L’un des aspects saillants du « scandale de Niabina » d’août dernier a été de voir des civils, armés jusqu’aux dents d’armes de guerre ( fusils automatiques, armes de poings et armes blanches) prendre en otage ce gros village du sud du pays et y instaurer un véritable climat de terreur avec la complicité active des principales autorités locales et le silence coupable des plus hautes qui ne peuvent en aucun cas ne pas avoir été tenues informées de cette expédition punitive sans précédent.
Ces civils ont agi pour retrouver « par eux-mêmes », l’un de leur fils porté disparu dans le village encerclé pour permettre une fouille, « maison par maison », jusqu’au dernier centimètre du cimetière lui-même s’il le fallait.
Ils sont venus armés, dans des véhicules qui ont parcouru plus d‘une centaine de kms, sur un axe routier où le contrôle est systématique –en tout cas celui subi par les négro-africains- et où la vigilance dans la lutte anti-terroriste est désormais une rengaine d’Etat.

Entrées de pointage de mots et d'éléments
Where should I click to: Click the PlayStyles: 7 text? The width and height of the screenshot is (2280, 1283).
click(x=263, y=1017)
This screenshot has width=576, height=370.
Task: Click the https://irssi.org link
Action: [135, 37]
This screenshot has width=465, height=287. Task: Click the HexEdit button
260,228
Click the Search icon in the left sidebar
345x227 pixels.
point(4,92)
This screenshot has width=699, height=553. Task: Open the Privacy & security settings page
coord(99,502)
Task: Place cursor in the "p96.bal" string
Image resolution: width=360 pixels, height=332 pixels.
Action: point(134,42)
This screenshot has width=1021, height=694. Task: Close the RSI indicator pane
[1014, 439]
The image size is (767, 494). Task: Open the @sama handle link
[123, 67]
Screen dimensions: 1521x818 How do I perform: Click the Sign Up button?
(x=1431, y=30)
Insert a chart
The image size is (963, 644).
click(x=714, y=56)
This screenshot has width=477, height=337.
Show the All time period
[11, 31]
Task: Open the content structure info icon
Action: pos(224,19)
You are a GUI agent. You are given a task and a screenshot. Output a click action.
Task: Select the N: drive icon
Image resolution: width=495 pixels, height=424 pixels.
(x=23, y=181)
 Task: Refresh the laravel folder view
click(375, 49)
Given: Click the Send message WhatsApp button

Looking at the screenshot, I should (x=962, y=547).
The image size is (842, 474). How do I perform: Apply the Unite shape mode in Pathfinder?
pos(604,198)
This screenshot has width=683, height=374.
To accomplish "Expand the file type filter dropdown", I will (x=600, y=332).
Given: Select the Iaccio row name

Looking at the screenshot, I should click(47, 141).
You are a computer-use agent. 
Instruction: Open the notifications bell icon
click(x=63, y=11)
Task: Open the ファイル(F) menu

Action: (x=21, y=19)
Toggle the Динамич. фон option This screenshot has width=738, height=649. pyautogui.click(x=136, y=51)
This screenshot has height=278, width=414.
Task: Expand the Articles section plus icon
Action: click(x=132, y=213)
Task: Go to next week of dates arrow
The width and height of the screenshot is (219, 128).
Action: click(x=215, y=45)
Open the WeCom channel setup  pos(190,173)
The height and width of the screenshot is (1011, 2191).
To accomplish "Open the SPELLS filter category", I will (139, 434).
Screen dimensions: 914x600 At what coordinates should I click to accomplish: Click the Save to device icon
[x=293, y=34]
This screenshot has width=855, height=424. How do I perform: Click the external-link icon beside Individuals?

**Consigne 1:**
Extrayez du texte sur le scandale de Niabina le passage qui commence par les mots contenant « Ils sont venus » et se termine par « une rengaine d’Etat. », sans y changer quoi que ce soit.
**Consigne 2:**
Selon le texte sur le scandale de Niabina, pourquoi les civils armés ont-ils agi et dans quel but le village a-t-il été encerclé ?
Les enregistrements ne jouent aucun rôle ici.

**Réponse rédigée 1:**
Ils sont venus armés, dans des véhicules qui ont parcouru plus d‘une centaine de kms, sur un axe routier où le contrôle est systématique –en tout cas celui subi par les négro-africains- et où la vigilance dans la lutte anti-terroriste est désormais une rengaine d’Etat.

**Réponse rédigée 2:**
Les civils ont agi pour retrouver « par eux-mêmes » l'un de leurs fils porté disparu. Le village a été encerclé pour permettre une fouille « maison par maison », jusqu'au dernier centimètre du cimetière s'il le fallait.